Furthermore, Moses and Aaron did in fact distinguish between Pharaoh’s magicians’ sleight of hand, and God’s true miracles. Otherwise, why would Moses and Aaron remain loyal to their God, if Egypt’s sorcerers duplicated the miracles beyond Moses’ detection of any inferiority from HIS miracles? The answer is that Moses and Aaron must have seen a difference between Egypt’s hand tricks and God’s real suspension of the very laws He controls. It must not be surprising to you that He who created natural law, may also suspend their function.

 

Add to this my argument that no one said, “it was not blood”. This plague – as well as others – occurred and ceased at appointed times: something impossibly produced by man who knows not when sediment will act up and dilute.

 

The clincher is that Moses did not predict only one plague, but Ten Plagues. The argument that nature caused all these plagues, precisely when Moses predicted, and they all abated when he prayed to his God, is untenable.

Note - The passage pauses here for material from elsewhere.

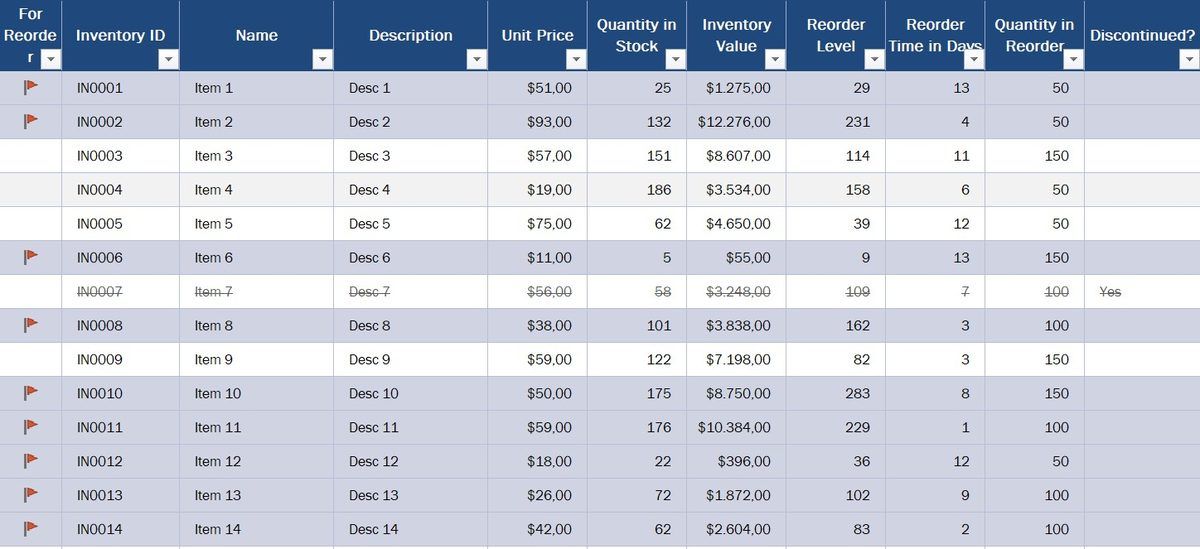Expand the Name column filter arrow

[322, 60]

The verses are too many to quote, but if you will study the Bible sections in Exodus, you will read that Moses asks Pharaoh when to end the plague, and based on Pharaoh’s arbitrarily selected time, Moses concedes, prays, and the plague ceases precisely then. Nature cannot explain away how Moses’ actions are precisely timed with arbitrarily selected hours, with Moses’ acts of prayer, or that Moses should know when ten succeeding natural events should occur. Colleen, I put it to you: How do you explain a plague where only firstborn people and animals die? This cannot be explained by nature.

 

Your second question too seems to be based on only a partial read of that amazing event at Sinai. There are many verses recalling how the Jews heard a voice from the flaming Mount Sinai, “but saw no form, only a voice”. (Deut. 4:12) It is impossible that a voice emanating from fire is biological in nature. For fire is the single element in which no living organism may exist, let alone speaks, in a way that terrified these Jews as they said, “Let God not speak with us, lest we die.” (Exod. 20:16) God orchestrated Sinai with fire precisely to act as a proof of His existence and His will that His one law be received by, and publicized through Abraham’s descendants.

 

In addition to the Written Law (the Bible or Torah scroll) we also received the Oral Law. This remains in the possession of the Jews, in the form of the Talmud, and many sayings and records of the Rabbis. One such record transmits that the Ten Commandments were written in a miraculous manner. All who saw these Tables of Stone realized no human could make them. This is the meaning of the Written Laws’ words, “written with the finger of God.” Now, as God has no “finger”, this is understood to refer to a “miraculous writing”.  (Exod. 31:18) As a Rabbi once taught, Moses broke these first Ten Commandments, lest the people sin with them as they did with the Golden Calf. Moses feared this, as he assessed based on the Jews current Calf worship, that the Jews would see the miraculous nature of these tablets, and possibly worship them too.

 

Finally, I do not know how God “gave” the tablets to Moses. God takes up no space, He is not physical, and has no hands. His act of “giving” the Tablets to Moses might simply refer to the fact that He told Moses to descend with these prepared, miraculous stones, which God set up on the Sinai. But no act of  “giving” needs to transpire, and therefore, there would not be anything for the Jews to ‘see’.

 

The Jews had no doubt: the Torah Moses received, and what the Jews heard, was entirely God’s doing. Our modern technologies and scientific studies give us no upper hand over those Jews 3317 years ago, in determining what is in fact God’s revelation.